每个layer的输入数据来自一些’bottom’ blobs, 输出一些’top’ blobs。Caffe中每种类型layer的参数说明定义在caffe.proto文件中,具体的layer参数值则定义在具体应用的protocals buffer网络结构说明文件中。例如,卷积层(ConvolutionLayer)的参数说明在caffe.proto中是如下定义的,

// in caffe.proto
// Message that stores parameters used by ConvolutionLayer
message ConvolutionParameter {
optional uint32 num_output = 1; // The number of outputs for the layer
optional bool bias_term = 2 [default = true]; // whether to have bias terms
// Pad, kernel size, and stride are all given as a single value for equal
// dimensions in height and width or as Y, X pairs.
optional uint32 pad = 3 [default = 0]; // The padding size (equal in Y, X)
optional uint32 pad_h = 9 [default = 0]; // The padding height
optional uint32 pad_w = 10 [default = 0]; // The padding width
optional uint32 kernel_size = 4; // The kernel size (square)
optional uint32 kernel_h = 11; // The kernel height
optional uint32 kernel_w = 12; // The kernel width
optional uint32 group = 5 [default = 1]; // The group size for group conv
optional uint32 stride = 6 [default = 1]; // The stride (equal in Y, X)
optional uint32 stride_h = 13; // The stride height
optional uint32 stride_w = 14; // The stride width
optional FillerParameter weight_filler = 7; // The filler for the weight
optional FillerParameter bias_filler = 8; // The filler for the bias
enum Engine {
DEFAULT = 0;
CAFFE = 1;
CUDNN = 2;
}
optional Engine engine = 15 [default = DEFAULT];
}

其中的参数说明包括卷积核的个数、大小和步长等。
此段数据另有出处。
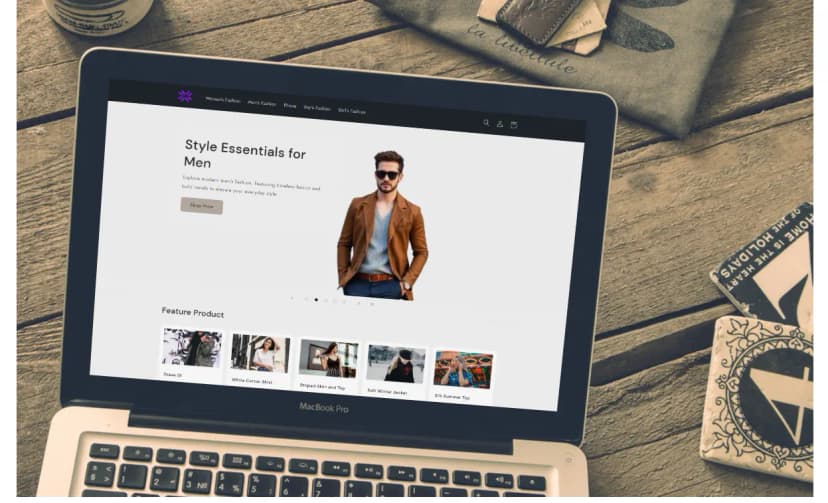Click the purple store logo
828x503 pixels.
(185, 96)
在examples\mnist\lenet_train_test.prototxt网络结构说明文件中,具体一个卷积层(ConvolutionLayer)是这样定义的,

//in examples\mnist\lenet_train_test.prototxt
layer {
name: "conv1" // 层的名字
type: "Convolution" // 层的类型,说明具体执行哪一种计算
bottom: "data" // 层的输入数据Blob的名字
top: "conv1" // 层的输出数据Blob的名字
param { // 层的权值和偏置相关参数
lr_mult: 1
}
param {
lr_mult: 2
}
convolution_param { // 卷积层卷积运算相关的参数
num_output: 20
kernel_size: 5
stride: 1
weight_filler {
type: "xavier"
}
bias_filler {
type: "constant"
}
}
}

层的输入输出结构:
bottom blob -> conv layer -> top blob

每种类型的layer需要定义三种关键操作LayerSetUp, Forward, Backward:

LayerSetUp: 网络构建时初始化层和层的连接
Forward: 网络数据前向传递,给定bottom输入数据,计算输出到top
Backward: 网络误差反向传递,给定top的梯度,计算bottom的梯度并存储到bottom blob

实现细节

Caffe中与Layer相关的头文件有7个,

layer.hpp: 父类Layer,定义所有layer的基本接口。
data_layers.hpp: 继承自父类Layer,定义与输入数据操作相关的子Layer,例如DataLayer,HDF5DataLayer和ImageDataLayer等。
vision_layers.hpp: 继承自父类Layer,定义与特征表达相关的子Layer,例如ConvolutionLayer,PoolingLayer和LRNLayer等。
neuron_layers.hpp: 继承自父类Layer,定义与非线性变换相关的子Layer,例如ReLULayer,TanHLayer和SigmoidLayer等。
loss_layers.hpp: 继承自父类Layer,定义与输出误差计算相关的子Layer,例如EuclideanLossLayer,SoftmaxWithLossLayer和HingeLossLayer等。
common_layers.hpp: 继承自父类Layer,定义与中间结果数据变形、逐元素操作相关的子Layer,例如ConcatLayer,InnerProductLayer和SoftmaxLayer等。
layer_factory.hpp: Layer工厂模式类,负责维护现有可用layer和相应layer构造方法的映射表。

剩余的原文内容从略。